** What the task requires **
Retype nothing except the lines below from the one with "Given: Expand More bets under Lions" through the one with "You are a computer-use agent. Viewport: 510px", exactly, with images left out.

** Dataset content **
□ □ □ □ □
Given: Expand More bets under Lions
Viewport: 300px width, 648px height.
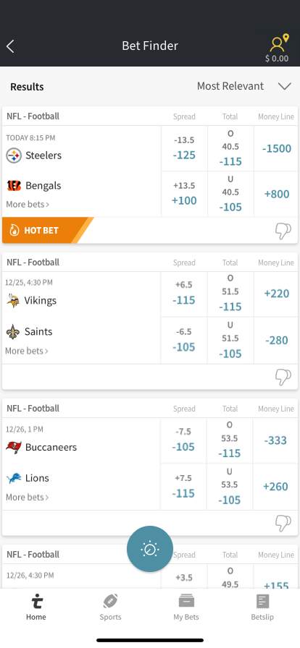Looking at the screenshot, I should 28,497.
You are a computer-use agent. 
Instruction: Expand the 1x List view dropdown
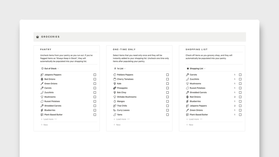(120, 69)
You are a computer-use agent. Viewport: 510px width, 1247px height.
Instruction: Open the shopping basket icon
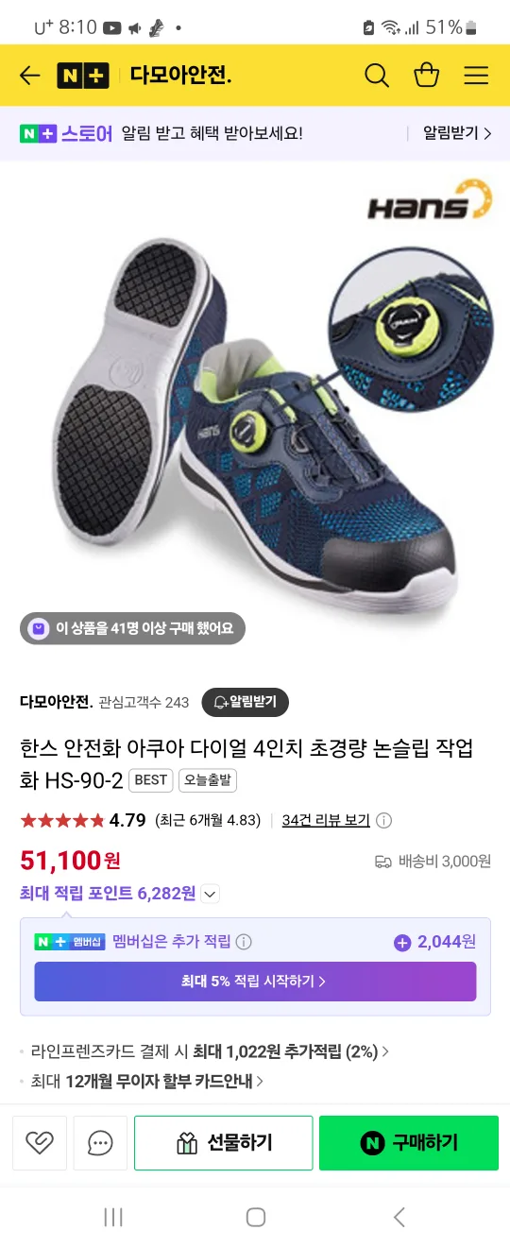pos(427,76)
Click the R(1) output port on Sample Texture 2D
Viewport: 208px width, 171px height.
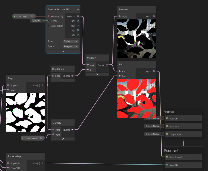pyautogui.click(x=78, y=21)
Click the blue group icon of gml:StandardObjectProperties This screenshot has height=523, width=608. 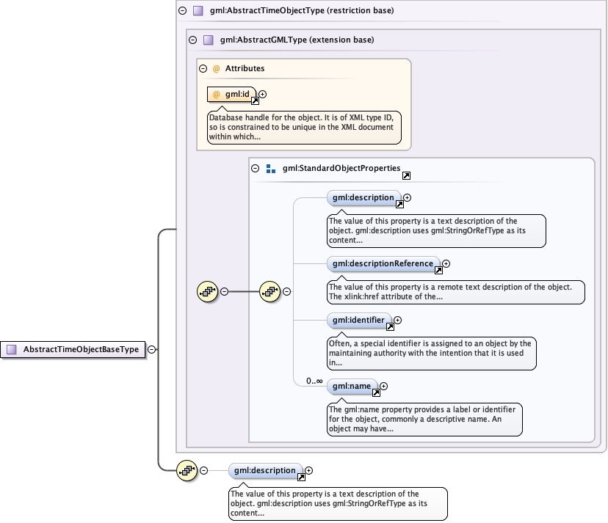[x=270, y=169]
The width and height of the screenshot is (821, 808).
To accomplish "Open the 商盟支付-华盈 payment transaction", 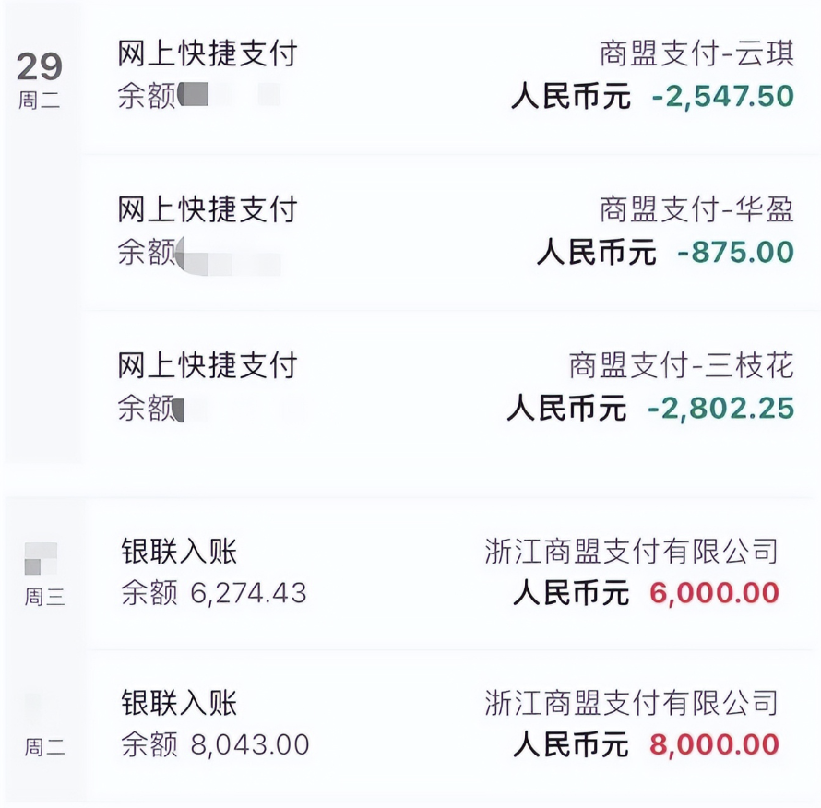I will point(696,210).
□ □ □ □ □
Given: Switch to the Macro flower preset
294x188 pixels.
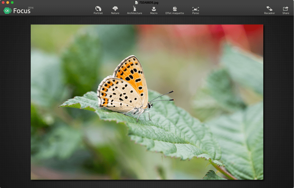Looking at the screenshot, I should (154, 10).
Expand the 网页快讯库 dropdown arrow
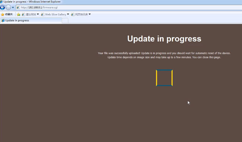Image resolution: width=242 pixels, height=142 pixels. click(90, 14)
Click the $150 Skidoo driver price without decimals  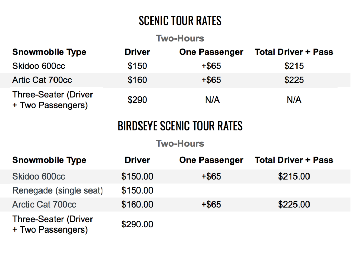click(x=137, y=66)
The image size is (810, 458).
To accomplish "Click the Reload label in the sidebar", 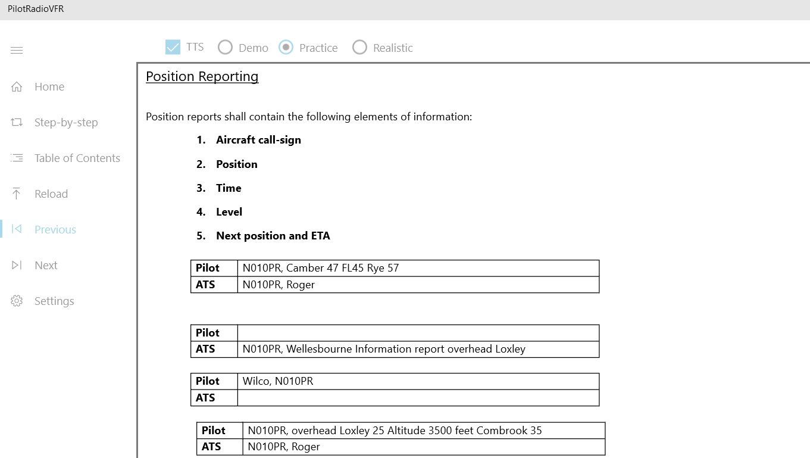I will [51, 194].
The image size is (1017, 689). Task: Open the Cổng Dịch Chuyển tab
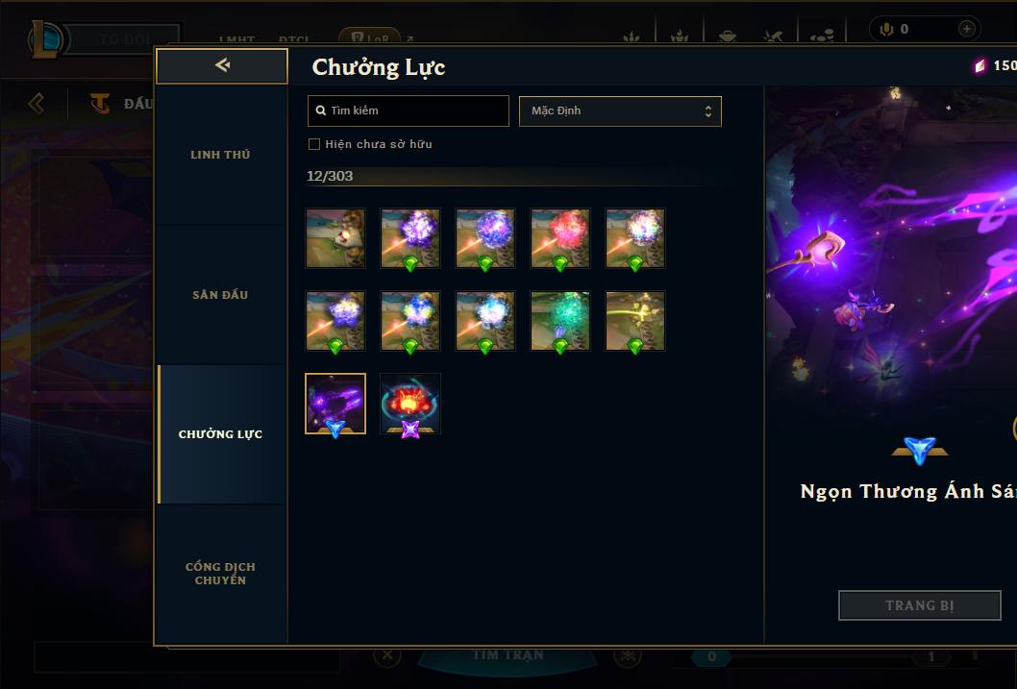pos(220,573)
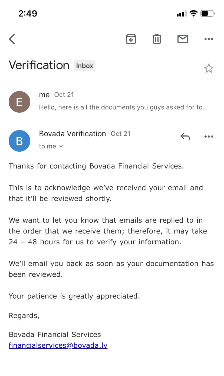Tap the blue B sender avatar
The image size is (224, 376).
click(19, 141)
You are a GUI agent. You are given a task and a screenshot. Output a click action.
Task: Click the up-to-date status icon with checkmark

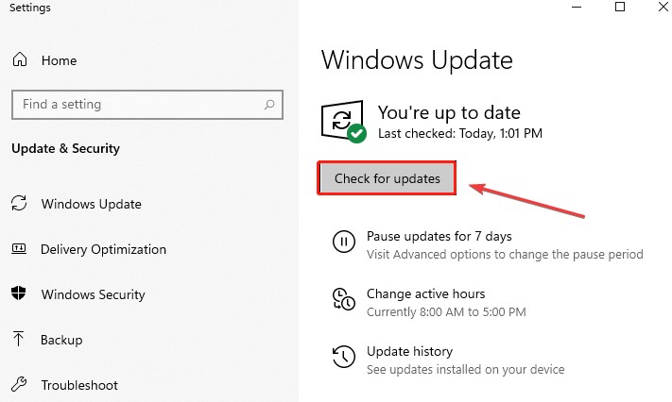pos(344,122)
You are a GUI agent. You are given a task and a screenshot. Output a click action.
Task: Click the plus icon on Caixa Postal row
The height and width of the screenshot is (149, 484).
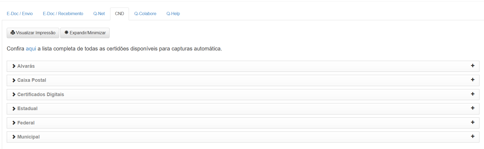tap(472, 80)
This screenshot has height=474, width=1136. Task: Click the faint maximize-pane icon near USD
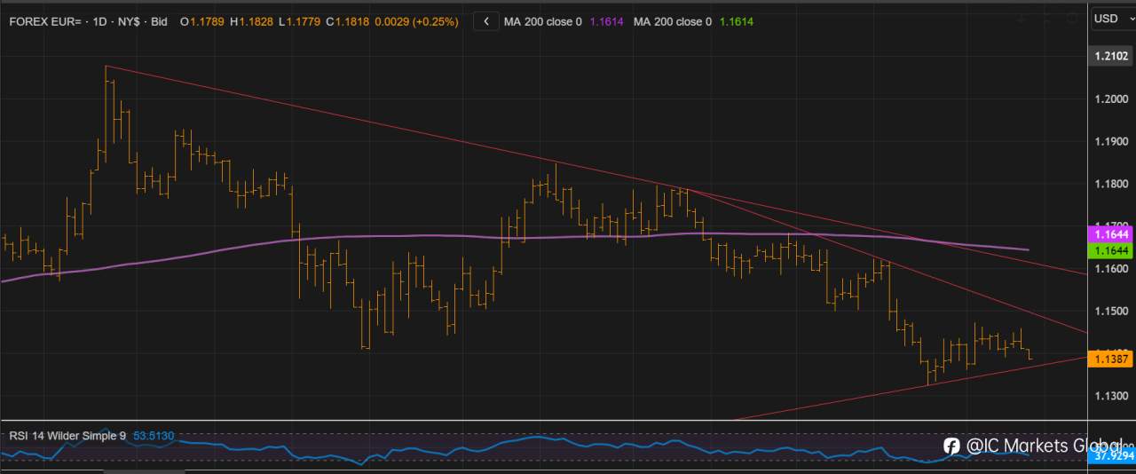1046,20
□ □ □ □ □
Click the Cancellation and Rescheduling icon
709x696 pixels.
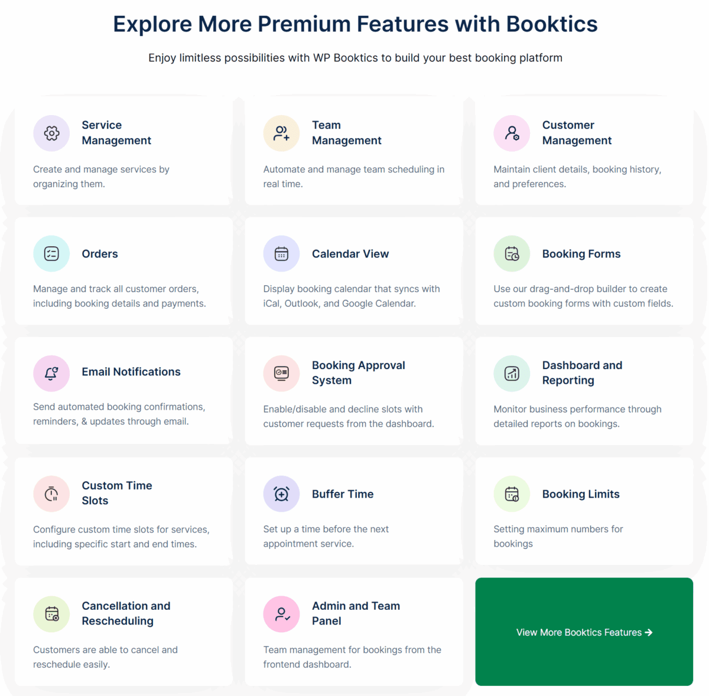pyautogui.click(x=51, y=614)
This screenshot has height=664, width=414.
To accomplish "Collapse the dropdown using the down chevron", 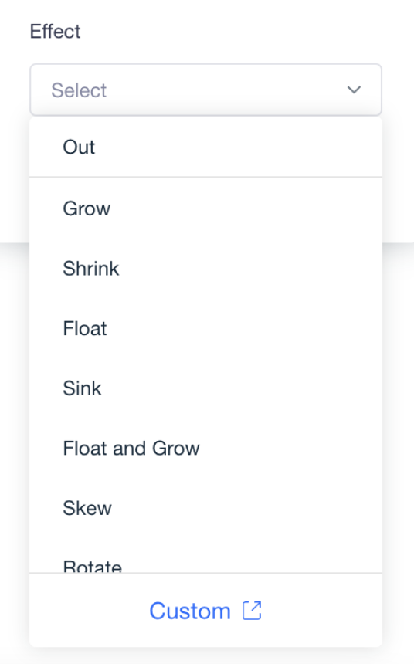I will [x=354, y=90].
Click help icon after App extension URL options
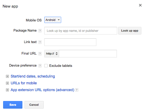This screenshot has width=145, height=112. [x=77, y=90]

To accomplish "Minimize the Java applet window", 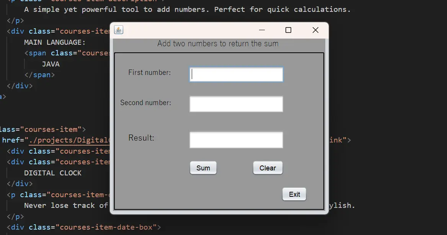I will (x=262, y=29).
□ □ □ □ □
** Answer for the task **
Given: Expand More bets under Lions
Viewport: 300px width, 648px height.
Looking at the screenshot, I should 28,497.
You are a computer-use agent. 
Instruction: Expand the 1x List view dropdown
(120, 69)
You are a computer-use agent. Viewport: 510px width, 1247px height.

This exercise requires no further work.